*Information*
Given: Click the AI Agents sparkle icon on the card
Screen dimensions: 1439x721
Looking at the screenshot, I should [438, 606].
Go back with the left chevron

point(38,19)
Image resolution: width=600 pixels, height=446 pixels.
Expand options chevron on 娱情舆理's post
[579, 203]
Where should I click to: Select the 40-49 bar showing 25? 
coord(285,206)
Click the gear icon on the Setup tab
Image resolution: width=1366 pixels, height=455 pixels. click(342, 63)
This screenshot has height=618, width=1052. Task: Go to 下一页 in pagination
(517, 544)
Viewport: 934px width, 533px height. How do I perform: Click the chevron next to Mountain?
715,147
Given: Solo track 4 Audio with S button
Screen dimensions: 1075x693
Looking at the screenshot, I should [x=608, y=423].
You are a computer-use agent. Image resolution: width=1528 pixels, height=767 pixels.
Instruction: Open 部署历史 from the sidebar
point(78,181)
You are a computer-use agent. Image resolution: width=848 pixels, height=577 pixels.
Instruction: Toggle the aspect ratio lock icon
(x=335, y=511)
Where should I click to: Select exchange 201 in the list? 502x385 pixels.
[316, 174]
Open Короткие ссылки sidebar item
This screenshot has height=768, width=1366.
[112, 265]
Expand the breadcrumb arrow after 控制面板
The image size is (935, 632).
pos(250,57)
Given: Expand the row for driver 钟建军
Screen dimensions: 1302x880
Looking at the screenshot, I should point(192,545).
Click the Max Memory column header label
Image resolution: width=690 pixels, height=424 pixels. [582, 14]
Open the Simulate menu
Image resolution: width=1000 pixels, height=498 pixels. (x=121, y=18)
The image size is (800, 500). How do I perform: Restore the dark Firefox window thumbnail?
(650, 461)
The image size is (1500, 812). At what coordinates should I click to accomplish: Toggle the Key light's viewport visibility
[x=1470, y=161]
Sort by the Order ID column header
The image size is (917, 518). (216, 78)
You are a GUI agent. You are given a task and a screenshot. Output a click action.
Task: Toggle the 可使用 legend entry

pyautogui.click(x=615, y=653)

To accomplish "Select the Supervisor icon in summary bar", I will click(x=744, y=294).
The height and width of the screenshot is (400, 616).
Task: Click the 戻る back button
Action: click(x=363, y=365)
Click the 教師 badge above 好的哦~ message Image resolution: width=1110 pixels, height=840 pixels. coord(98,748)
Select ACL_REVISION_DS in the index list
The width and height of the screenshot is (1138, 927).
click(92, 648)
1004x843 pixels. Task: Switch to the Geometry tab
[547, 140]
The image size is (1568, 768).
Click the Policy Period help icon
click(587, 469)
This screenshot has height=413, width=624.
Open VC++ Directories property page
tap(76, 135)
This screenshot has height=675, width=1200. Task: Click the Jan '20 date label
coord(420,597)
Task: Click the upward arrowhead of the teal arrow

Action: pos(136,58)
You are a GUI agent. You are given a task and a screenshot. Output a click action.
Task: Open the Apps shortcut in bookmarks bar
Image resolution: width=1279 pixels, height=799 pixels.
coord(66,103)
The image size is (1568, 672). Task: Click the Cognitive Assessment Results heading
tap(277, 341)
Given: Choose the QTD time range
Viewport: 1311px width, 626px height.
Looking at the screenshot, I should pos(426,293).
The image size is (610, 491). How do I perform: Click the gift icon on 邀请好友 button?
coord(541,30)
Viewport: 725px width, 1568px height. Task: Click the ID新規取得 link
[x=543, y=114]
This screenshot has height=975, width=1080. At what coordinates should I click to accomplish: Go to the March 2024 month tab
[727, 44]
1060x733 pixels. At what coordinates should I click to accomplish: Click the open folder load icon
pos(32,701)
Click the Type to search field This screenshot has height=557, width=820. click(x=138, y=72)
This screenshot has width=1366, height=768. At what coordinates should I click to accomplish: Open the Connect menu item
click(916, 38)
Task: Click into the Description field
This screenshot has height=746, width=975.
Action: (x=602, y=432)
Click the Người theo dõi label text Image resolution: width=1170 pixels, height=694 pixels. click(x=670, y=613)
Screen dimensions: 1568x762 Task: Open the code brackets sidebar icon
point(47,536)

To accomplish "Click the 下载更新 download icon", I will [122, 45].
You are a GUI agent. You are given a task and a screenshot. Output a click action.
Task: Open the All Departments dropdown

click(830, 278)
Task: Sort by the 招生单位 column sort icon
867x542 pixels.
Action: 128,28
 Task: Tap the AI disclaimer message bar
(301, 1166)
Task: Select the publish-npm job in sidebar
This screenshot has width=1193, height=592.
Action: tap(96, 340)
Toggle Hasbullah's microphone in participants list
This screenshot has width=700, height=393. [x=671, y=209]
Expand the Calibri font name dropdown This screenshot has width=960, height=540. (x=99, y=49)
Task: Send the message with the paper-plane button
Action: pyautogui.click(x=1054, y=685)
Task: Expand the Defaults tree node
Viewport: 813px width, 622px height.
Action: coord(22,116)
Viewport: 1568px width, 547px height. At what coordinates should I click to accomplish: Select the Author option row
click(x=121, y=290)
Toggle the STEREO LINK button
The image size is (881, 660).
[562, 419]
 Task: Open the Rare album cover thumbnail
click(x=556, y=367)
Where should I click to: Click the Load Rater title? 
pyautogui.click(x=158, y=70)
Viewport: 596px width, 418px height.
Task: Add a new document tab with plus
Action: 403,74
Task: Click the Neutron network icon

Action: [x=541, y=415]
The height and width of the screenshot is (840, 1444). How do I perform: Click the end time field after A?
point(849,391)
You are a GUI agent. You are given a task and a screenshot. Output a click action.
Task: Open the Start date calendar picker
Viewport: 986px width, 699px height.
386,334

*What to do*
The full data must appear again, retyped in every detail.

*Answer area*
Given: Click the AI Agents sparkle icon on the card
Screen dimensions: 1439x721
Looking at the screenshot, I should [438, 606].
Go back with the left chevron

point(38,19)
Image resolution: width=600 pixels, height=446 pixels.
Expand options chevron on 娱情舆理's post
[579, 203]
Where should I click to: Select the 40-49 bar showing 25? 
coord(285,206)
Click the gear icon on the Setup tab
Image resolution: width=1366 pixels, height=455 pixels. click(342, 63)
This screenshot has height=618, width=1052. Task: Go to 下一页 in pagination
(517, 544)
Viewport: 934px width, 533px height. How do I perform: Click the chevron next to Mountain?
715,147
Given: Solo track 4 Audio with S button
Screen dimensions: 1075x693
Looking at the screenshot, I should [x=608, y=423].
You are a computer-use agent. Image resolution: width=1528 pixels, height=767 pixels.
Instruction: Open 部署历史 from the sidebar
point(78,181)
You are a computer-use agent. Image resolution: width=848 pixels, height=577 pixels.
Instruction: Toggle the aspect ratio lock icon
(x=335, y=511)
Where should I click to: Select exchange 201 in the list? 502x385 pixels.
[316, 174]
Open Короткие ссылки sidebar item
This screenshot has height=768, width=1366.
[112, 265]
Expand the breadcrumb arrow after 控制面板
The image size is (935, 632).
pos(250,57)
Given: Expand the row for driver 钟建军
Screen dimensions: 1302x880
Looking at the screenshot, I should point(192,545).
Click the Max Memory column header label
Image resolution: width=690 pixels, height=424 pixels. [582, 14]
Open the Simulate menu
Image resolution: width=1000 pixels, height=498 pixels. (x=121, y=18)
The image size is (800, 500). How do I perform: Restore the dark Firefox window thumbnail?
(650, 461)
The image size is (1500, 812). At what coordinates should I click to accomplish: Toggle the Key light's viewport visibility
[x=1470, y=161]
Sort by the Order ID column header
The image size is (917, 518). (216, 78)
You are a GUI agent. You are given a task and a screenshot. Output a click action.
Task: Toggle the 可使用 legend entry

pyautogui.click(x=615, y=653)

To accomplish "Select the Supervisor icon in summary bar", I will click(x=744, y=294).
The height and width of the screenshot is (400, 616).
Task: Click the 戻る back button
Action: click(x=363, y=365)
Click the 教師 badge above 好的哦~ message Image resolution: width=1110 pixels, height=840 pixels. coord(98,748)
Select ACL_REVISION_DS in the index list
The width and height of the screenshot is (1138, 927).
click(92, 648)
1004x843 pixels. Task: Switch to the Geometry tab
[547, 140]
The image size is (1568, 768).
Click the Policy Period help icon
click(587, 469)
This screenshot has height=413, width=624.
Open VC++ Directories property page
tap(76, 135)
This screenshot has height=675, width=1200. Task: Click the Jan '20 date label
coord(420,597)
Task: Click the upward arrowhead of the teal arrow

Action: pos(136,58)
You are a GUI agent. You are given a task and a screenshot. Output a click action.
Task: Open the Apps shortcut in bookmarks bar
Image resolution: width=1279 pixels, height=799 pixels.
coord(66,103)
The image size is (1568, 672). Task: Click the Cognitive Assessment Results heading
tap(277, 341)
Given: Choose the QTD time range
Viewport: 1311px width, 626px height.
Looking at the screenshot, I should pos(426,293).
The image size is (610, 491). How do I perform: Click the gift icon on 邀请好友 button?
coord(541,30)
Viewport: 725px width, 1568px height. Task: Click the ID新規取得 link
[x=543, y=114]
This screenshot has height=975, width=1080. At what coordinates should I click to accomplish: Go to the March 2024 month tab
[727, 44]
1060x733 pixels. At what coordinates should I click to accomplish: Click the open folder load icon
pos(32,701)
Click the Type to search field This screenshot has height=557, width=820. click(x=138, y=72)
This screenshot has width=1366, height=768. At what coordinates should I click to accomplish: Open the Connect menu item
click(916, 38)
Task: Click into the Description field
This screenshot has height=746, width=975.
Action: (x=602, y=432)
Click the Người theo dõi label text Image resolution: width=1170 pixels, height=694 pixels. click(x=670, y=613)
Screen dimensions: 1568x762 Task: Open the code brackets sidebar icon
point(47,536)

To accomplish "Click the 下载更新 download icon", I will [122, 45].
You are a GUI agent. You are given a task and a screenshot. Output a click action.
Task: Open the All Departments dropdown

click(830, 278)
Task: Sort by the 招生单位 column sort icon
867x542 pixels.
Action: 128,28
 Task: Tap the AI disclaimer message bar
(301, 1166)
Task: Select the publish-npm job in sidebar
This screenshot has width=1193, height=592.
Action: tap(96, 340)
Toggle Hasbullah's microphone in participants list
This screenshot has width=700, height=393. [x=671, y=209]
Expand the Calibri font name dropdown This screenshot has width=960, height=540. (x=99, y=49)
Task: Send the message with the paper-plane button
Action: pyautogui.click(x=1054, y=685)
Task: Expand the Defaults tree node
Viewport: 813px width, 622px height.
Action: coord(22,116)
Viewport: 1568px width, 547px height. At what coordinates should I click to accomplish: Select the Author option row
click(x=121, y=290)
Toggle the STEREO LINK button
The image size is (881, 660).
[562, 419]
 Task: Open the Rare album cover thumbnail
click(x=556, y=367)
Where should I click to: Click the Load Rater title? 
pyautogui.click(x=158, y=70)
Viewport: 596px width, 418px height.
Task: Add a new document tab with plus
Action: 403,74
Task: Click the Neutron network icon

Action: [x=541, y=415]
The height and width of the screenshot is (840, 1444). How do I perform: Click the end time field after A?
point(849,391)
You are a GUI agent. You are given a task and a screenshot. Output a click action.
Task: Open the Start date calendar picker
Viewport: 986px width, 699px height.
386,334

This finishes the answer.